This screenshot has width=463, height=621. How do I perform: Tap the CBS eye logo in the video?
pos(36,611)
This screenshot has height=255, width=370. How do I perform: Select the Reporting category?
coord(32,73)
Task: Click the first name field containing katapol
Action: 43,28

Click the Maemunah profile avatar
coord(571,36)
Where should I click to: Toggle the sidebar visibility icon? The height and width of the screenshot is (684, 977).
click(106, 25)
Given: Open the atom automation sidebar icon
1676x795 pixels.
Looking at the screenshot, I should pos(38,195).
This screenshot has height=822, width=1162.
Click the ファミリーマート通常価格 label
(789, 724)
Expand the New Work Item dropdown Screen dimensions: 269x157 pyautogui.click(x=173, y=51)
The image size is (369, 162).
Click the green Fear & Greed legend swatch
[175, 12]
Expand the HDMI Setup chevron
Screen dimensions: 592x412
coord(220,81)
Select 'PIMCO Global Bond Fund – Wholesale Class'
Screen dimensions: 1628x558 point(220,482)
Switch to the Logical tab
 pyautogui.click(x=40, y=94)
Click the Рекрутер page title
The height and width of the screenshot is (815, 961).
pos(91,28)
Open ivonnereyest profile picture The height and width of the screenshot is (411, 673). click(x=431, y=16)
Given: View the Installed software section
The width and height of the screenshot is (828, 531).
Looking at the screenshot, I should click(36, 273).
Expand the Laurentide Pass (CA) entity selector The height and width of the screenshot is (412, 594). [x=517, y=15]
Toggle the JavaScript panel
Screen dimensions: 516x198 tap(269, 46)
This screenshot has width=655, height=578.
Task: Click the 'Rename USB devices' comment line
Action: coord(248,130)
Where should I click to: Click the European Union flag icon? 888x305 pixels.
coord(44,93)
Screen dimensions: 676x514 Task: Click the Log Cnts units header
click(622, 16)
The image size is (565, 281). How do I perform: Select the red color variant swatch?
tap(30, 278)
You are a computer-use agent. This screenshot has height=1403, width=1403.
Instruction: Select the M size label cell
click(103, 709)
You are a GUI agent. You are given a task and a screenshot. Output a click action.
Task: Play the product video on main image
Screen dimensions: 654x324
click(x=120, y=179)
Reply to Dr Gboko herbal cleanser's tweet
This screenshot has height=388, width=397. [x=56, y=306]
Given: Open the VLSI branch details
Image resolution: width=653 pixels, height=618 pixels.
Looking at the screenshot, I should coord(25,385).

- _TASK GOAL_: Extract the data exactly as given.

- _SOLUTION BELOW_:
This screenshot has width=463, height=621. How do I perform: Tap the CBS eye logo in the video?
pos(36,611)
This screenshot has height=255, width=370. How do I perform: Select the Reporting category?
coord(32,73)
Task: Click the first name field containing katapol
Action: 43,28

Click the Maemunah profile avatar
coord(571,36)
Where should I click to: Toggle the sidebar visibility icon? The height and width of the screenshot is (684, 977).
click(106, 25)
Given: Open the atom automation sidebar icon
1676x795 pixels.
Looking at the screenshot, I should pos(38,195).
This screenshot has height=822, width=1162.
Click the ファミリーマート通常価格 label
(789, 724)
Expand the New Work Item dropdown Screen dimensions: 269x157 pyautogui.click(x=173, y=51)
The image size is (369, 162).
Click the green Fear & Greed legend swatch
[175, 12]
Expand the HDMI Setup chevron
Screen dimensions: 592x412
coord(220,81)
Select 'PIMCO Global Bond Fund – Wholesale Class'
Screen dimensions: 1628x558 point(220,482)
Switch to the Logical tab
 pyautogui.click(x=40, y=94)
Click the Рекрутер page title
The height and width of the screenshot is (815, 961).
pos(91,28)
Open ivonnereyest profile picture The height and width of the screenshot is (411, 673). click(x=431, y=16)
Given: View the Installed software section
The width and height of the screenshot is (828, 531).
Looking at the screenshot, I should click(36, 273).
Expand the Laurentide Pass (CA) entity selector The height and width of the screenshot is (412, 594). [x=517, y=15]
Toggle the JavaScript panel
Screen dimensions: 516x198 tap(269, 46)
This screenshot has width=655, height=578.
Task: Click the 'Rename USB devices' comment line
Action: coord(248,130)
Where should I click to: Click the European Union flag icon? 888x305 pixels.
coord(44,93)
Screen dimensions: 676x514 Task: Click the Log Cnts units header
click(622, 16)
The image size is (565, 281). How do I perform: Select the red color variant swatch?
tap(30, 278)
You are a computer-use agent. This screenshot has height=1403, width=1403.
Instruction: Select the M size label cell
click(103, 709)
You are a GUI agent. You are given a task and a screenshot. Output a click action.
Task: Play the product video on main image
Screen dimensions: 654x324
click(x=120, y=179)
Reply to Dr Gboko herbal cleanser's tweet
This screenshot has height=388, width=397. [x=56, y=306]
Given: Open the VLSI branch details
Image resolution: width=653 pixels, height=618 pixels.
Looking at the screenshot, I should coord(25,385).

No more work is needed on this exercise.